Seven years ago, if your party was getting stale, Murphy was the go-to DJ who could be relied on to delight and confuse with anything from Carl Craig to Can. His groundbreaking productions for the Rapture and LCD Soundsystem would subsequently be credited with teaching indie rock kids how to dance (and dance kids how to rock), prompting pop stars like Britney Spears, Janet Jackson and Duran Duran to seek his services. The Mirror recently caught up with the outspoken Murphy to discuss ecstasy, renaissance-fair jousters, high school bands, Ultimate Fighting Championships and his secret weak spot, poison ivy.

Mirror: I’ve read a lot about your rock ’n’ roll past, but not about how you got into dance music. Usually, there’s some kind of moment of epiphany.

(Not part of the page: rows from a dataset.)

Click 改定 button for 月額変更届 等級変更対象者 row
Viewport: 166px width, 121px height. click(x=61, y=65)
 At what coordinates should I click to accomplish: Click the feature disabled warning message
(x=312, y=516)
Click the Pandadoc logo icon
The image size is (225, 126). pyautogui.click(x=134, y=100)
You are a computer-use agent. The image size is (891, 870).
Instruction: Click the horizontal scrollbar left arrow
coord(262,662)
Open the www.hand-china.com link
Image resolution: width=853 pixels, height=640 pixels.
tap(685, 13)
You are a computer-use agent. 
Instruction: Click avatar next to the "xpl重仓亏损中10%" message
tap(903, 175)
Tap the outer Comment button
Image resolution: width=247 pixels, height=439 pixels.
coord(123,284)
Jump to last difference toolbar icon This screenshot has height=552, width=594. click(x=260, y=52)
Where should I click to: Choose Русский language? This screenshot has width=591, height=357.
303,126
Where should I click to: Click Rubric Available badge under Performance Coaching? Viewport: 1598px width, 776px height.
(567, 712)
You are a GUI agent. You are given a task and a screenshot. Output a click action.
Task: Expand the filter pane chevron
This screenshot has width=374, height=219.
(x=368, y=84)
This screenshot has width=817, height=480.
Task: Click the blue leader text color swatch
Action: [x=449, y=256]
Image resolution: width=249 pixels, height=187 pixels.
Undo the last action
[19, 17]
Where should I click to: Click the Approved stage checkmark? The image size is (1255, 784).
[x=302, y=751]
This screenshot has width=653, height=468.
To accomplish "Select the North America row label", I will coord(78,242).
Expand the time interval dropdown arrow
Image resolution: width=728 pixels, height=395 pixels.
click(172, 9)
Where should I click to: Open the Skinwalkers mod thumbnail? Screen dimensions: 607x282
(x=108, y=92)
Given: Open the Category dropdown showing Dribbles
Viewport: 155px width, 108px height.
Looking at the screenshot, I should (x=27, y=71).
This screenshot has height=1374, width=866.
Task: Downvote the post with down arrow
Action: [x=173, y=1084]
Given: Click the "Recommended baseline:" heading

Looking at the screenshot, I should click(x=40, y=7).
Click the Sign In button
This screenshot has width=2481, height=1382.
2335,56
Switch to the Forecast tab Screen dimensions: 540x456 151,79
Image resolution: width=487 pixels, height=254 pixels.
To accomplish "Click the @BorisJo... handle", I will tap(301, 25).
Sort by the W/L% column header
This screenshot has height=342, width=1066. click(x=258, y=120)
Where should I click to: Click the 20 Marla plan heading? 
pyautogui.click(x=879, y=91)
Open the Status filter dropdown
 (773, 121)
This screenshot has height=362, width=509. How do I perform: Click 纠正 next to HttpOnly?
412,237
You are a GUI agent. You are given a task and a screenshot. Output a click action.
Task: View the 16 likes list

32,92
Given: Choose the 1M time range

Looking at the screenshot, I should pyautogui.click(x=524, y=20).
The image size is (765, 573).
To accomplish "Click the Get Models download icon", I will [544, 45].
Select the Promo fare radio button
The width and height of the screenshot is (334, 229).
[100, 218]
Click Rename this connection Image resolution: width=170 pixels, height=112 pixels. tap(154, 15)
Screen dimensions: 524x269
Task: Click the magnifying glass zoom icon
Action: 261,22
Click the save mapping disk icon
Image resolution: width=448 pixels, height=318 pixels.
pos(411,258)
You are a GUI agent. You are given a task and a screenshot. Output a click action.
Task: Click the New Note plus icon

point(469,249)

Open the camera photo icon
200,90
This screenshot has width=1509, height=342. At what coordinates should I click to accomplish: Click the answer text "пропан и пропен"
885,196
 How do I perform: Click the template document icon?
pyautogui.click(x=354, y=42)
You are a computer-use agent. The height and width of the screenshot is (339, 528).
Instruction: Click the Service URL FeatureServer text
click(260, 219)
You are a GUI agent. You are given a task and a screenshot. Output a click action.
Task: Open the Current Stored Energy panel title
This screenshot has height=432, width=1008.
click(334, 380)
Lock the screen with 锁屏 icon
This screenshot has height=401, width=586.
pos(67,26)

James Murphy: Right, usually there’s a bunch of drugs, and in my case it was actually... a bunch of drugs. No, actually, I was working on a David Homes record after being focused on being a sound guy and building studios and live soundsystems. Tim Goldsworthy was his programmer and co-producer. Saturday would come and they’d all go out and I’d go and have two beers, stand at the bar and complain about how expensive the beers were—y’know, what New Yorkers do at dance clubs. Then Saturday number four rolled around and somebody gave me a Mitsubishi E and I freaked out, and danced around to records I brought for the DJ to play, like the Stooges and Can and stuff like that. At that point I had a lucky realization—I actually liked to dance, I probably always had but never allowed myself to like it. And I actually enjoy having fun. Stuff like underground music in its various forms, whether indie rock or IDM—the most horrible appellation ever—tends to beat the fun out of you while sitting on your forearms with both fists. And suddenly I was like, this is actually fun! I started making dance music from the perspective of being fucked out of my head at a techno club and looking at my friend and going, if somebody played “Loose” by the Stooges now, I guarantee you all these people would freak out and love it!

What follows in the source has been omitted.